Opening Day in Memphis: Built on a Foundation, Driven by the Future
The Cardinal Chronicle
Opening Day in Memphis: Built on a Foundation, Driven by the Future
St. Louis, MO
By Ray Mileur
MEMPHIS, Tenn. — The Memphis Redbirds will open the 2026 season Friday night in Gwinnett, and if you’re looking for a snapshot of where the St. Louis Cardinals organization stands, you’ll find it right here.
This isn’t just a Triple-A roster.
It’s a bridge — between what was built in 2025 and what’s coming next.
Eight of the Cardinals’ Top 30 prospects will begin the season in Memphis, led by outfielder Joshua Baez (No. 4) and catcher Leo Bernal (No. 6). They’re joined by left-hander Quinn Mathews (No. 7), catcher Jimmy Crooks (No. 8), right-hander Tink Hence (No. 15), left-hander Brycen Mautz (No. 21), right-hander Luis Gastelum (No. 22), and infielder Blaze Jordan (No. 27).
Baez (No. 87) and Bernal (No. 98) also represent Memphis on MLB Pipeline’s Top 100 list — a clear signal that this isn’t just depth, it’s impact talent.
And then there’s the other side of it — the big-league pipeline.
Eleven players on this roster are already on the Cardinals’ 40-man, including Graceffo, Fitts, Fernandez, Raquet, Prieto, Torres, and a group of prospects knocking on the door in Hence, Mautz, Bernal, Crooks, and Baez.
That’s not by accident.
That’s design.
What makes this roster different is what it’s stepping into.
Memphis is coming off an 80–68 season — its first winning year since 2018 — and it wasn’t built on one hot streak or a handful of players. It was a complete club.
Curtis Taylor led the International League with a 3.21 ERA, setting the tone for a pitching staff that knew how to control the game. Aaron Wilkerson gave Memphis exactly what every Triple-A team needs — innings and reliability — leading the league with 152.2 innings pitched while posting a 1.08 WHIP.
Out of the bullpen, Oddanier Mosqueda was always there when called upon, appearing in a league-high 55 games.
And offensively, Memphis didn’t just compete — it dictated.

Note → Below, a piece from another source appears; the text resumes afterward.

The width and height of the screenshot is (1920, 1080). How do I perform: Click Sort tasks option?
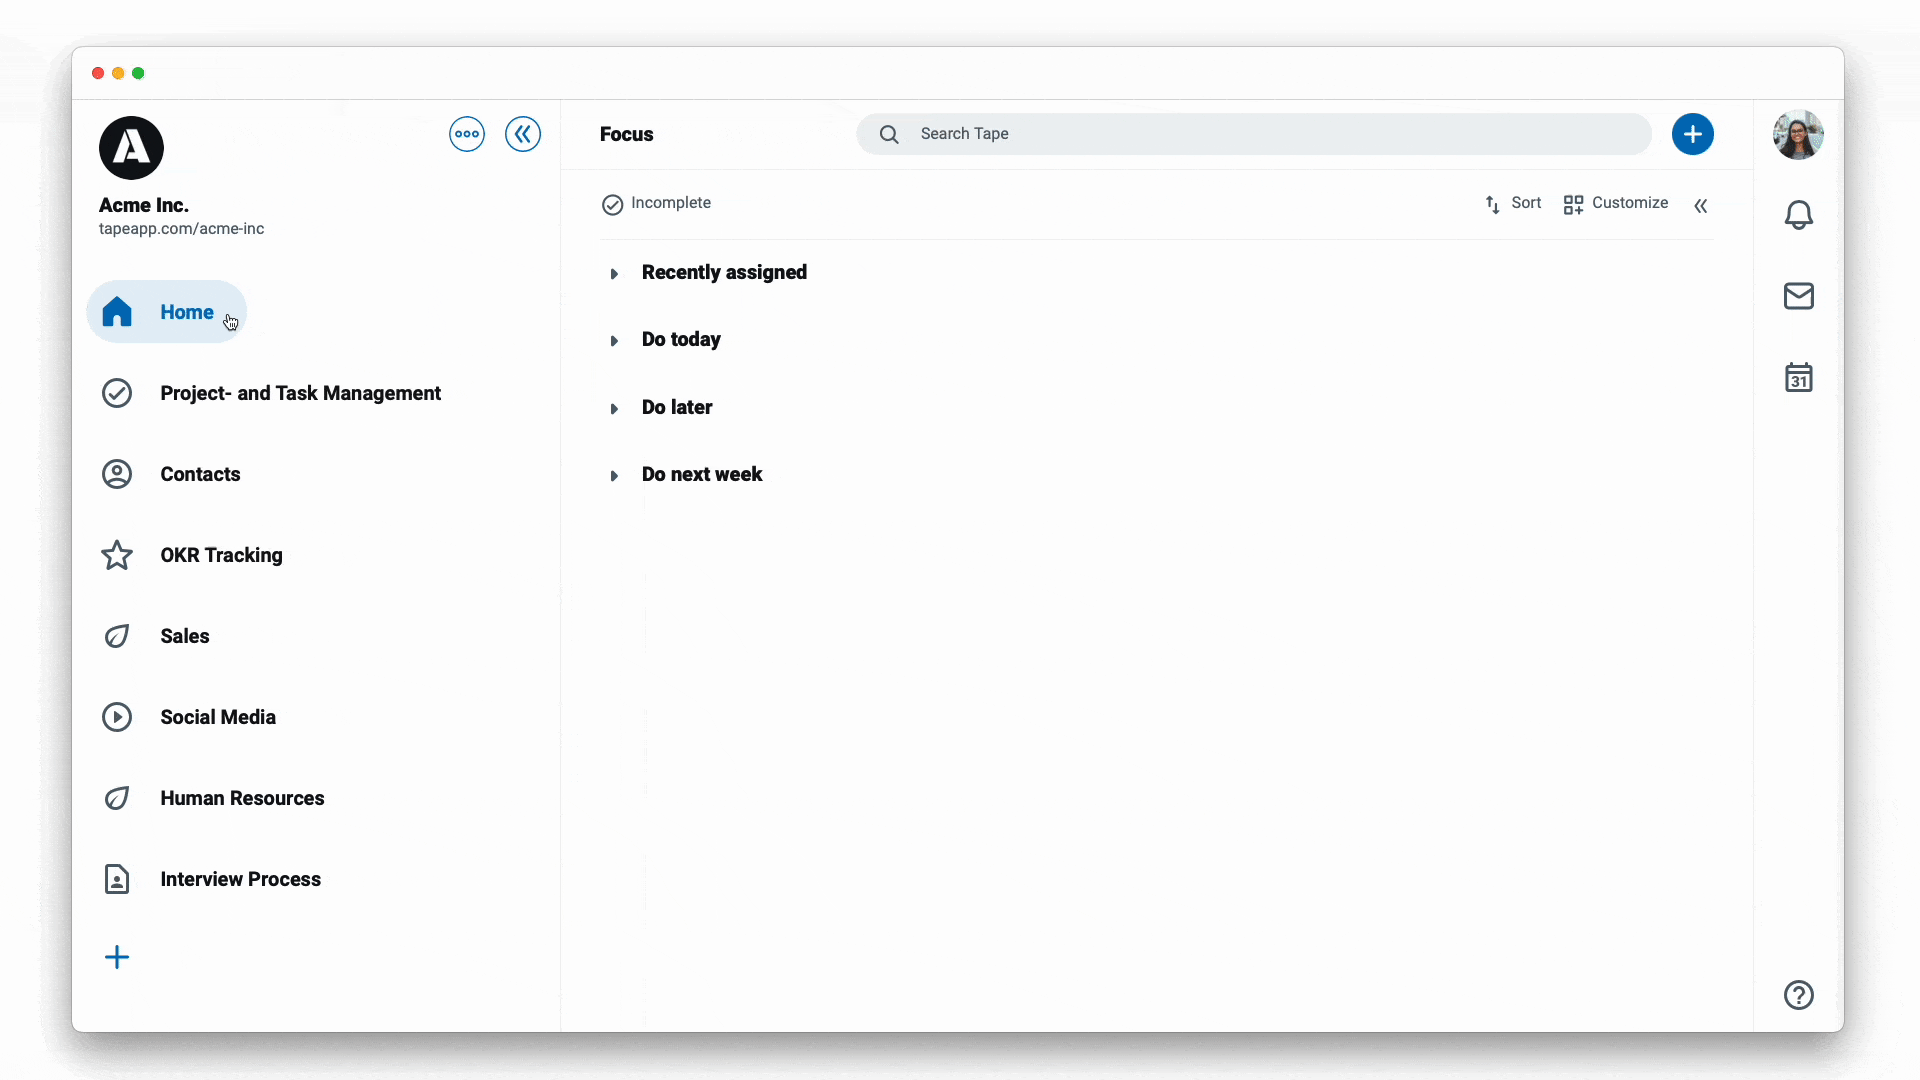[x=1513, y=203]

The Redbirds led the International League with a .267 team batting average and struck out less than any club in the league. It was disciplined, consistent baseball — the kind that travels and the kind that develops.

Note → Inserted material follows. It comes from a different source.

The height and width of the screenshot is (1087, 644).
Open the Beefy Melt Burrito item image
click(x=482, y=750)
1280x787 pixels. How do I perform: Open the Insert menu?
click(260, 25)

Bryan Torres was right in the middle of it all, leading the league with a .441 on-base percentage — a tone-setter in every sense of the word.
Now Comes the Next Wave. This year’s roster brings back 16 players from that 2025 club, along with 18 players who have previously worn a Redbirds uniform.
That matters, because development isn’t just about tools — it’s about environment. And Memphis has quietly become one of the most important environments in the Cardinals system.
Now, that foundation gets handed to a new wave of prospects.
Baez brings power and presence. Bernal and Crooks anchor the catching position. Mathews and Hence headline a staff with upside. And players like Gastelum and Mautz give this roster depth that goes beyond just names on a list.
It’s not about one player. It’s about the pipeline of highly touted prospects moving forward — together as team.
On Deck in Memphis - The Redbirds will open the season Friday night on the road against Gwinnett before returning home to AutoZone Park on Tuesday, March 31, to begin the 2026 home schedule against Norfolk.
First pitch is set for 7:05 p.m.
And when they take the field, they won’t just be opening a season.
They’ll be continuing a process called the Cardinal Way that’s starting to show exactly what it was built to do.